I can joke with nurses, make up cheerfully sarcastic commentary—but it only barely drowns out the wailing of my heart.

Still, here, at the hospital, Genna IS a survivor. She is taller than last time; she has new animals for her guessing game with nurse Mindy; she has a full head of curly hair and eyes that never seem to pick up on which kids are the patients, which in oncology isn’t always a difficult visual judgment to make. Absence does make people happy to see her, smiles and hugs await her at every turn. Here, she is the victorious champion returning to the scene of battle…

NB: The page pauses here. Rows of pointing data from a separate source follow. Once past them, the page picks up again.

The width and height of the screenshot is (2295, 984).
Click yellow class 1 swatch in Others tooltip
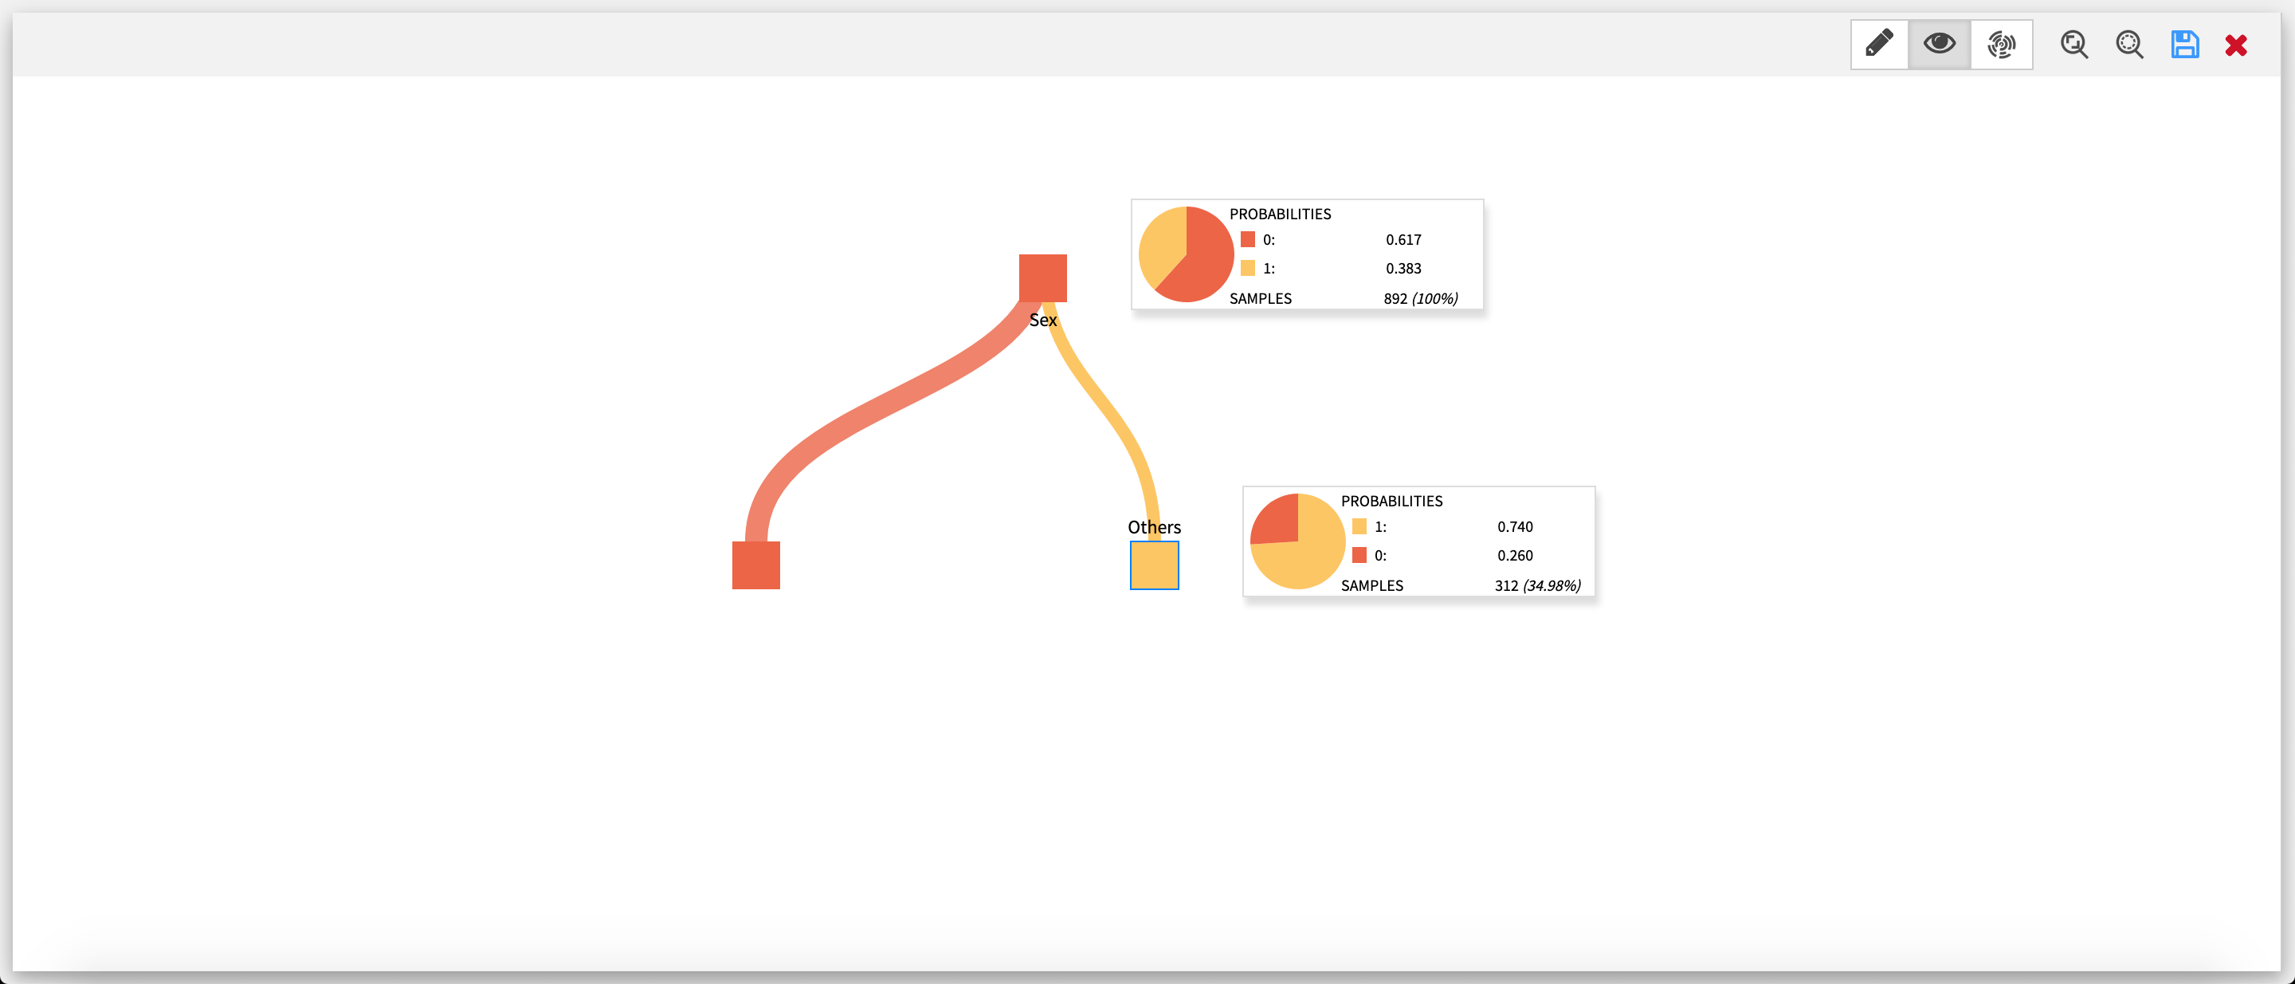(1359, 527)
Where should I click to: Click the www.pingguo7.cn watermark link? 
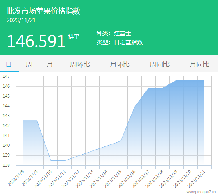click(201, 192)
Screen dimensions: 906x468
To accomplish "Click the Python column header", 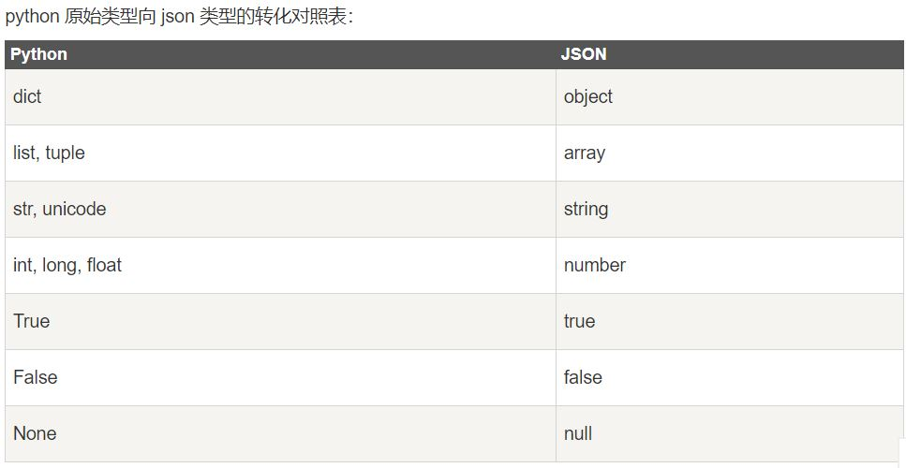I will click(x=280, y=54).
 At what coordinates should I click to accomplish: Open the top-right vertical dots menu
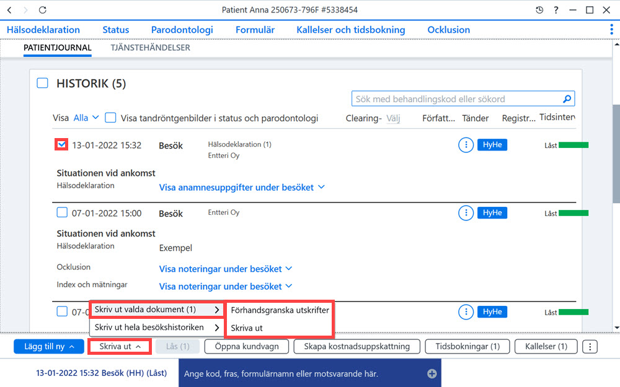coord(611,29)
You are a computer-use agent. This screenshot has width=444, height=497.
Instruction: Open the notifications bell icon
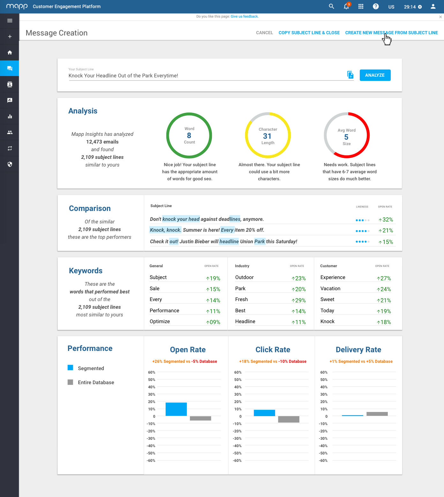point(346,6)
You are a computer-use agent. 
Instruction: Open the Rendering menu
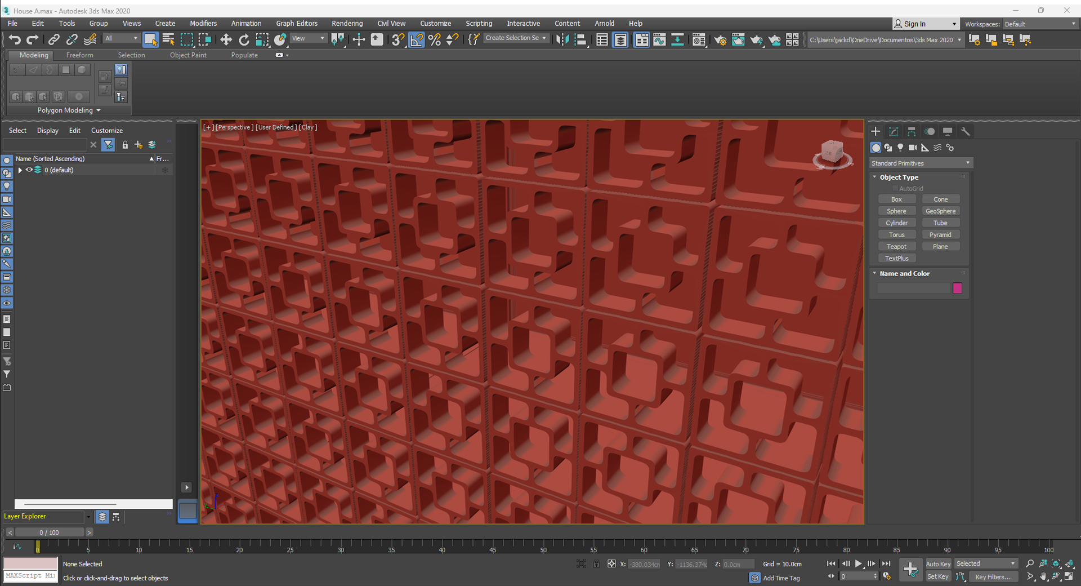pos(347,24)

…even as I prepare my list of questions for the doctor and wonder if that 2nd cup of coffee is going to make me sick if the scan results are bad.

WE are survivors.

So we move on. I try to find the funny parts in our journey, but an awful lot of brain tumor stuff just isn’t funny. Sometimes I can’t talk about it. I get weirdly emotional about old pictures and school assignments and songs on the radio. People get uncomfortable, they cautiously ask how Genna is and brace themselves for the answer…and usually now I can say “she’s doing really well” and not be paddling down the river of my own denial. But if it’s near scan time, or she’s had a hard week with the ongoing issues that come with whomping huge tumor swirling through her brain…well, then, sometimes I tell people how we Really are. I can’t help myself. It’s not fair to them, not fair at all, and I feel bad later, bad that I was so selfish and bad that I have such answers to the simple question, “How is Genna?” Why can’t I just say, “Fabulous!” without it being my stock sarcastic response?

But I know…survivorship isn’t always pretty. It’s hard earned, it’s gritty, it keeps you up at night and throws you to the ground exhausted. It carries you to euphoric heights after crushing you to the lowest pit. Survivors fight for every inch, every molecule of their victory, scarred and battered though they are.

We are those survivors.

Our story isn’t done. But today, in this moment, we cling to all we love…we live, we do laundry and homework and fill prescriptions and leaf though the LL Bean catalog and through medical abstracts that may hold the key to our future…and in doing so…

We survive.


Just before Christmas, I had finally asked Dr. B about Rosie’s headaches. Rosie was 5. Her eyes had always checked out fine, but I asked Dr. B how many times Rosie had to complain of a headache before maybe we scanned.

She scheduled the scan on the spot. January 17, 2008, Rosie would have her first MRI.

And we would, for the second time, be one of those 11 families that find out each day that their child has a brain tumor.